[[ Supplied data open ]]

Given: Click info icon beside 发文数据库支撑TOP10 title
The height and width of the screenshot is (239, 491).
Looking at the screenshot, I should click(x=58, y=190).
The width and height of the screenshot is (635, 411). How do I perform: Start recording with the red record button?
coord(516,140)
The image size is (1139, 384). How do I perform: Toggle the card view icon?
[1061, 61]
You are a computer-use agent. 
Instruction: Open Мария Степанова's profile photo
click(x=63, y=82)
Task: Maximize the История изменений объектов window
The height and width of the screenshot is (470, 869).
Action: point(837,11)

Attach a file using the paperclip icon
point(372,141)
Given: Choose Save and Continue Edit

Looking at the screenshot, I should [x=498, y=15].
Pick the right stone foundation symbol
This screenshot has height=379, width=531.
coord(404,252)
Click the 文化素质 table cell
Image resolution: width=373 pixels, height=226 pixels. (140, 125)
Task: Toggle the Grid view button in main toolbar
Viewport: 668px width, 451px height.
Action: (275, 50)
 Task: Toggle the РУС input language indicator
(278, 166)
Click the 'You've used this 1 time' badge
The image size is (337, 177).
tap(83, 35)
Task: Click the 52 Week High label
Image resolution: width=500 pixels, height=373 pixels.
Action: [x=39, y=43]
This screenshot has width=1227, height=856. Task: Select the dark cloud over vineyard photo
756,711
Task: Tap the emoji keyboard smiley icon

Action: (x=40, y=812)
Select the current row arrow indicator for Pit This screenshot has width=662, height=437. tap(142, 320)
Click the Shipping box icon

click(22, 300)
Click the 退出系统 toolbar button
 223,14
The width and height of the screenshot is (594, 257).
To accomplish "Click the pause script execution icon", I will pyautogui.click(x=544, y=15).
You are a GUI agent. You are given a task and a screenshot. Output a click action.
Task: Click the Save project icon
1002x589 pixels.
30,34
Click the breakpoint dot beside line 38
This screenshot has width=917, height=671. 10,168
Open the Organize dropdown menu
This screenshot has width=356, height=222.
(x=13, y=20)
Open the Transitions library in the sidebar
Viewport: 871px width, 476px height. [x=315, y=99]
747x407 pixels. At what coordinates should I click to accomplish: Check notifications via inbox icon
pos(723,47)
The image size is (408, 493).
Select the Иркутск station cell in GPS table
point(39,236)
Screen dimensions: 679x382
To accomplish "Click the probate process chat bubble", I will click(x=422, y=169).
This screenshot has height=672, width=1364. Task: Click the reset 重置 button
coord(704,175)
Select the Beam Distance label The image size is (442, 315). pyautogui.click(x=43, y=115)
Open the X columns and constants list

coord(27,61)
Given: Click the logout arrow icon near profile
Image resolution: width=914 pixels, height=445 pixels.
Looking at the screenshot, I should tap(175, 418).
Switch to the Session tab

[[ Supplied data closed ]]

Output the whole listing word for word.

Solution to this problem:
Given: Click info icon beside 发文数据库支撑TOP10 title
The height and width of the screenshot is (239, 491).
Looking at the screenshot, I should click(x=58, y=190).
The width and height of the screenshot is (635, 411). How do I perform: Start recording with the red record button?
coord(516,140)
The image size is (1139, 384). How do I perform: Toggle the card view icon?
[1061, 61]
You are a computer-use agent. 
Instruction: Open Мария Степанова's profile photo
click(x=63, y=82)
Task: Maximize the История изменений объектов window
The height and width of the screenshot is (470, 869).
Action: point(837,11)

Attach a file using the paperclip icon
point(372,141)
Given: Choose Save and Continue Edit

Looking at the screenshot, I should [x=498, y=15].
Pick the right stone foundation symbol
This screenshot has height=379, width=531.
coord(404,252)
Click the 文化素质 table cell
Image resolution: width=373 pixels, height=226 pixels. (140, 125)
Task: Toggle the Grid view button in main toolbar
Viewport: 668px width, 451px height.
Action: (275, 50)
 Task: Toggle the РУС input language indicator
(278, 166)
Click the 'You've used this 1 time' badge
The image size is (337, 177).
tap(83, 35)
Task: Click the 52 Week High label
Image resolution: width=500 pixels, height=373 pixels.
Action: [x=39, y=43]
This screenshot has width=1227, height=856. Task: Select the dark cloud over vineyard photo
756,711
Task: Tap the emoji keyboard smiley icon

Action: (x=40, y=812)
Select the current row arrow indicator for Pit This screenshot has width=662, height=437. tap(142, 320)
Click the Shipping box icon

click(22, 300)
Click the 退出系统 toolbar button
 223,14
The width and height of the screenshot is (594, 257).
To accomplish "Click the pause script execution icon", I will pyautogui.click(x=544, y=15).
You are a GUI agent. You are given a task and a screenshot. Output a click action.
Task: Click the Save project icon
1002x589 pixels.
30,34
Click the breakpoint dot beside line 38
This screenshot has width=917, height=671. 10,168
Open the Organize dropdown menu
This screenshot has width=356, height=222.
(x=13, y=20)
Open the Transitions library in the sidebar
Viewport: 871px width, 476px height. [x=315, y=99]
747x407 pixels. At what coordinates should I click to accomplish: Check notifications via inbox icon
pos(723,47)
The image size is (408, 493).
Select the Иркутск station cell in GPS table
point(39,236)
Screen dimensions: 679x382
To accomplish "Click the probate process chat bubble", I will click(x=422, y=169).
This screenshot has height=672, width=1364. Task: Click the reset 重置 button
coord(704,175)
Select the Beam Distance label The image size is (442, 315). pyautogui.click(x=43, y=115)
Open the X columns and constants list

coord(27,61)
Given: Click the logout arrow icon near profile
Image resolution: width=914 pixels, height=445 pixels.
Looking at the screenshot, I should tap(175, 418).
Switch to the Session tab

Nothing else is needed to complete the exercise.